With the coming of the runaway hit Aliens in 1986, probably half of cinematic sci-fi was given over to the sub-genre of "buglike creatures slowly attenuate the cast on a space station/remote planet/derelict freighter/whatever." No one has yet toppled Aliens as the best of the bunch, either. But with Pitch Black, we've finally been given another one worth seeing.
Latest comer to the world of "bug hunt" flicks is David Twohy, who introduced the filmgoing world to multiple-murderer Richard Riddick, a character that proved popular enough here to spawn at least one more film. As we open, Riddick is on his way to the authorities on a spaceship full of normal non-murderers when the ship encounters a meteor storm and is forced down on a seemingly deserted planet. In the post-crash chaos, Riddick escapes confinement, but even greater dangers await the survivors on this world, where day is perpetual but for the very occasional eclipse.
It's those bugs I mentioned earlier, if you haven't guessed.
The bugs are extremely photosensitive (such that they would never have evolved on a planet with three suns, but whatever), and once the eclipse hits all hell starts breaking loose and the fun really starts. The crew members have little choice but to ally themselves with the killer amongst them in order to survive the plagues of angry space locusts and return to their downed ship with the necessary parts to repair it and get gone. As the title indicates, this all happens in total darkness, and the bugs become much more of a spooky presence once they're unseen but still certainly lurking just out of flashlight range. The tension of the whole affair rapidly begins to eat away at all of the crash survivors who aren't cold-blooded murderers with night vision, and the film keeps its audience in the dark as much as it does the characters. This isn't an intellectual film, and it isn't trying to be, but it is an effective mood piece. Traveling in an ever-shrinking pool of protective light manages to effect both claustrophobia and agoraphobia at once, which is a shtick I don't think I've seen before. For films in such a specified category, innovation is a must, and it's quite gratifying to find some here.
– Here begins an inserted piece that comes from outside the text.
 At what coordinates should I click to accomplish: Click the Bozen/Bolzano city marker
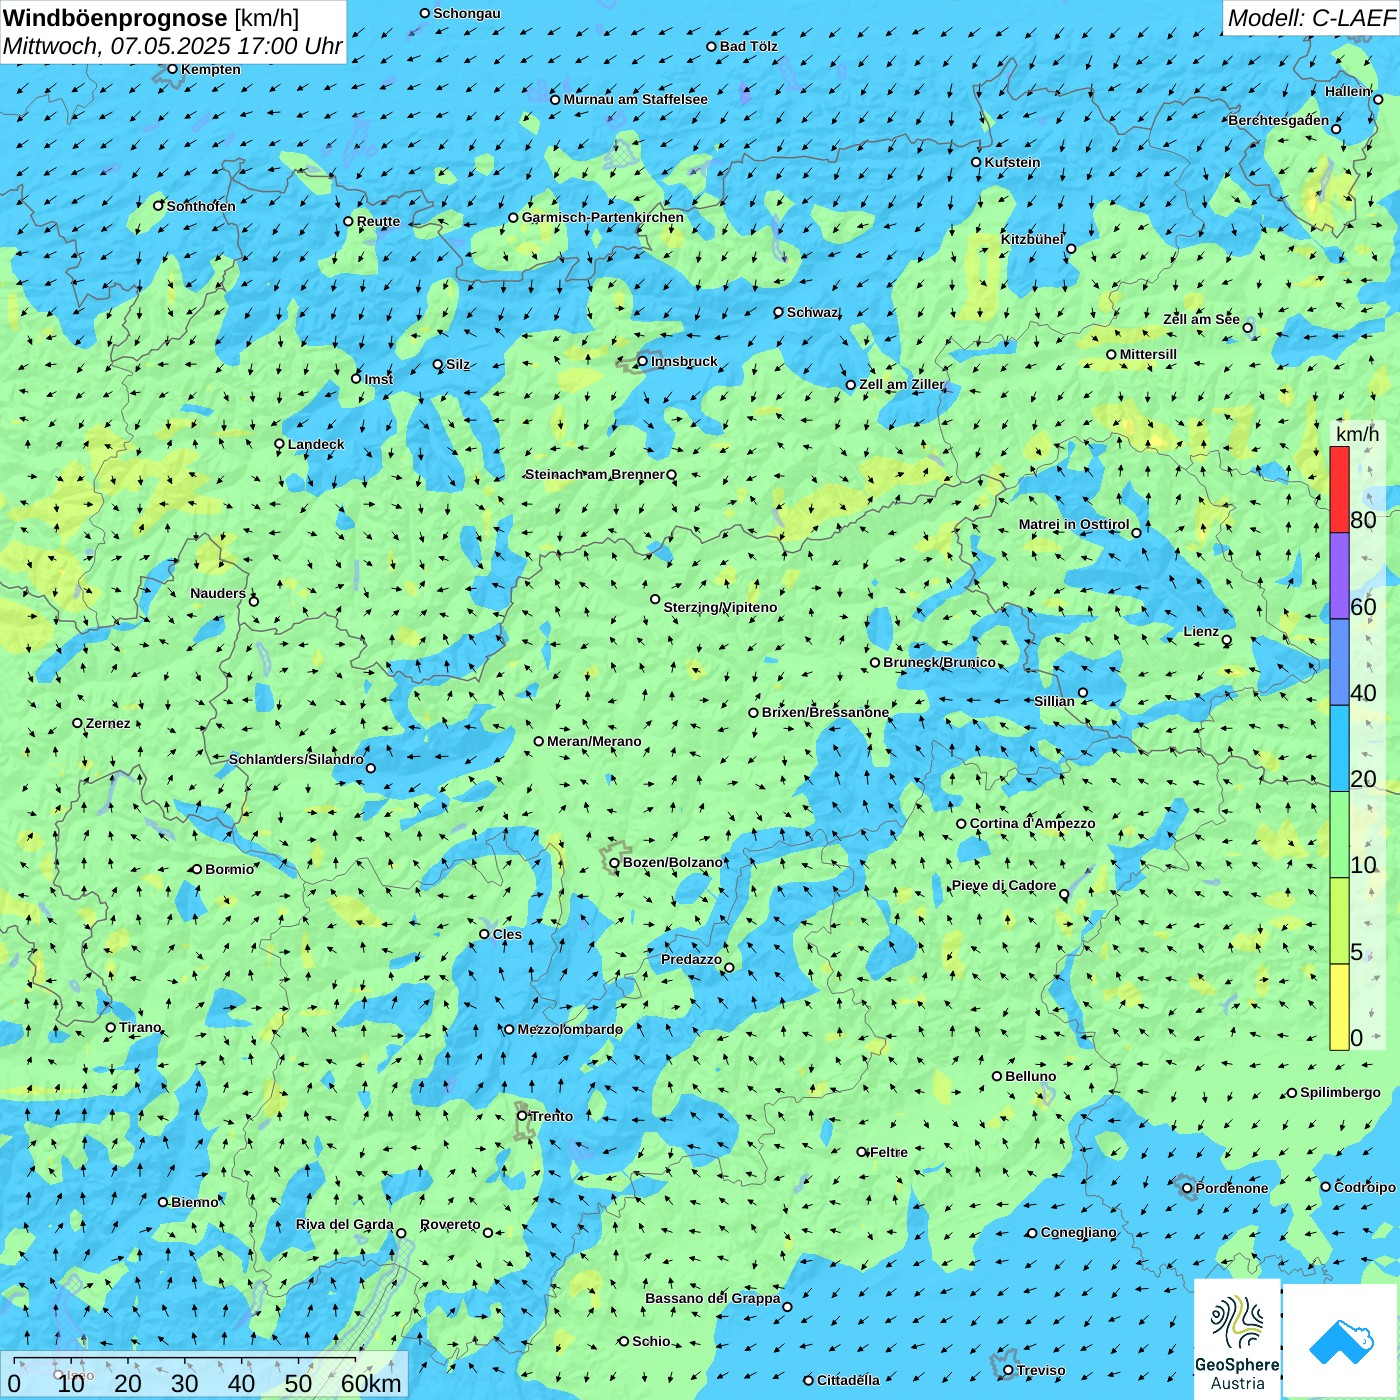click(615, 863)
The characters themselves are a little lightweight, so the suspense isn't as effective as it might be with a cast we were more involved with. Riddick isn't a flat-out psycho, just an amoral bastard, so he's not quite as threatening unbound as a Hannibal Lecter type would be-though in all fairness, no one would willingly let a psycho loose to begin with. There's the natural, humanistic tendency to want to see the antihero exhibit a little bit of decency, which is why it would have been a more interesting decision for him to have shown none at all. It ends up being another nod towards our society's fascination with how "cool" asshole killers are, which they really aren't, a fact the film deals with slightly less than I'd have preferred. There's a bit of development with pilot Carolyn Fry, who nearly sacrificed the crew during the out-of-control descent to save the ship, and a little bit with the token god-seeker, though atypically they made him Islamic-one wonders if this decision would've remained unchanged had the film come out the following year. Mostly it's the cast of characters we'd expect from such a film, and following standard filmic rules, it's not unduly hard to figure out who'll survive. My best advice would be not to think about it too hard.
There are some points where we must suspend our disbelief by the thinnest of threads: the mere fact of Carolyn's survival of the crash is ludicrous given the way it's portrayed here, and one must wonder why the bugs, who emerge from their underground lairs well before total sunset, are actually repulsed by small torches and lights with about a million times less candle power. The speed with which the eclipse is seen to occur also begs the question of why it doesn't recede just as rapidly, which is why the film still doesn't knock Aliens out of the top spot for films of this type. However, there's one cool scene near the end that the film actually allows the audience to figure out for themselves without any help from exposition, and I have to give credit for that. Most films don't trust their audience that much, and when one does, I have to get some measure of the warm fuzzies for it. Twohy's direction is good, and there are some memorable shots and cool images scattered about throughout the film. He also wisely chose to use the bugs as a mostly unseen threat instead of constantly dangling them in front of us. It's a solid work overall, though there's no particularly genre-defining moments or standout sequences. But it is about flesh-eating space bugs, after all, so I suppose we as audience members can't get all that greedy. We can mostly just hope to have fun, and as I did, I can say it did its job well enough.